Deprem sonrası hayatta kalmak için çok kritik olan üç gün dolmamış…
Derece sıfır dolayında…
Yıkıntıyı kaldıracak ne iş makinesi var ne de yeterince kurtarıcı…
1999 depreminde çok işe yarayan EMASYA protokolü yok edildiği için ortalıkta ne asker var ne de yeterince polis…
Var olan kurtarma araçları için bile‘yukarıdan!’ gelecek izin bekleniyor…
Yıkıntı altındakiler, hipotermi dediğimiz soğuktan ölüme giden yolda son direnç olan ‘titremeyi’ geride bırakmış…
Bu kadar çok şey ‘yok’ ama, bir bakıyorsunuz, yıkıntılar arasında bir ‘Seyyar Mescit’ dolaşıyor!
“Siz boş verin bu dünyaya, öteki dünyaya hazırlık yapın, yeter!” der gibiler…
İnsanları çileden çıkarmak için hazırlanmış bir senaryo gibi…
Sonra da, gençler arasında DEİZM ya da ATEİZM neden artıyor diye soruyorlar…
YILLAR ÖNCE ALSANCAK’TA
Yıllar önce Alsancak’ta bir çocuk hastalıkları muayenehanem vardı. Herkes tarafından bilinen bir caminin hemen yanında…
Diyanetin talimatıyla mı bilmem, özellikle de Ramazan günleri ezan seslerini sonuna kadar açarlardı…
Çocukları yataklarından zıplatacak, uykuya daldığı için acısını birazcık unutmuş olan hastaları uyandıracak kadar güçlüydü caminin ses yükselticileri…
Bir Ramazan günü yine en yüksek sesle okunmuştu akşam ezanı…
Hastalara baktıktan sonra aynı muayenehaneyi paylaştığımız Dr. Sefa Öztamur’la çıkıyorduk. Sefa bana birini gösterdi;
“Ezan sesini sonuna kadar açan müezzin işte şu!” deyince, hemen adamın yanına gittim. Çocuk doktoru olduğumu söyledikten sonra;
“Hocam, ezan sesini daha az açabilir misiniz acaba?” diye sordum. “Uyuyan çocukları sıçratmayacak ve acı çeken hastaları uyandırmayacak yükseklikte olabilir mi?”

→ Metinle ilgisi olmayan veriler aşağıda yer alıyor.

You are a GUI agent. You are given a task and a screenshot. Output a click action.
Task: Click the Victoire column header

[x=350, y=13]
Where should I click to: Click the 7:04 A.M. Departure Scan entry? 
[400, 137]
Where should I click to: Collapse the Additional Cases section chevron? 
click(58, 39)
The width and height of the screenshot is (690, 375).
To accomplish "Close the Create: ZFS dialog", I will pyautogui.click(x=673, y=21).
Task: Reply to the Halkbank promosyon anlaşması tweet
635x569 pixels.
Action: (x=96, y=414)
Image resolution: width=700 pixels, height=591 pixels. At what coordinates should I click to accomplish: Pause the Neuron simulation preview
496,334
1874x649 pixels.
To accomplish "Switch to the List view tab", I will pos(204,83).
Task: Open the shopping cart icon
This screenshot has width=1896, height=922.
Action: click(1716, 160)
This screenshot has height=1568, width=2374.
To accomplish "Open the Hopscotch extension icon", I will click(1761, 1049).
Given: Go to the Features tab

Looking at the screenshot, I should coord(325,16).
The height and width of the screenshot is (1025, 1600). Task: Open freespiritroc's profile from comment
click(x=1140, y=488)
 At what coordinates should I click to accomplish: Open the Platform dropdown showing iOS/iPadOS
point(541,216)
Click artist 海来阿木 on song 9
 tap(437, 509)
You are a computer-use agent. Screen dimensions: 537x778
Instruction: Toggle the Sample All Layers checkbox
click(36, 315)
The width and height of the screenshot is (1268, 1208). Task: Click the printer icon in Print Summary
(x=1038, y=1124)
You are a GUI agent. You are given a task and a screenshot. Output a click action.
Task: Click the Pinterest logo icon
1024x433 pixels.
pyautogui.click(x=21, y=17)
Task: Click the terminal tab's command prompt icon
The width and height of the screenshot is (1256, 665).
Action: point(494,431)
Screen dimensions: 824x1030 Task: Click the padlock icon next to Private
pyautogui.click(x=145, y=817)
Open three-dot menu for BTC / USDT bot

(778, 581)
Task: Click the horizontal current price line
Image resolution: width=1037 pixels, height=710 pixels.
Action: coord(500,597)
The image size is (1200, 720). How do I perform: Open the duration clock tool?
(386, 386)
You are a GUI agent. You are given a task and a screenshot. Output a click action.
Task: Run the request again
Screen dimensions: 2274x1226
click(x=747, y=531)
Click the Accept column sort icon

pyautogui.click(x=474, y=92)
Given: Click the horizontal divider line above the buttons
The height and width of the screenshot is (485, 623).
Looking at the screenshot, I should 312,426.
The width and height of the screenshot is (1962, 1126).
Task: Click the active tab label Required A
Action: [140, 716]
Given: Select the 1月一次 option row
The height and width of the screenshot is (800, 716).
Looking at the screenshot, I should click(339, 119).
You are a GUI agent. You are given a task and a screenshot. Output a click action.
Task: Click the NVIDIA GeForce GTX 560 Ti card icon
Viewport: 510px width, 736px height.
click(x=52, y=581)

Müezzinin yüzü gerildi, gözleri büyüdü.
Ben, “Eyvah, şimdi fırçayı yedik!” diye düşünürken, o farklı bir şey söyledi;
“Ama doktor bey, bu mahallede çok Yahudi var!”
Şaşkındım! Bir an ne diyeceğimi bilemedim. Çok da sinirlenmiştim elbette.
“Hoca, bana bakar mısın” demiştim. “Sen ezan sesini sonuna kadar açarak bu mahalledeki Yahudileri Müslüman yapacağını zannederken, benim gibi bir yığın Müslümanı dinden çıkarıyorsun!”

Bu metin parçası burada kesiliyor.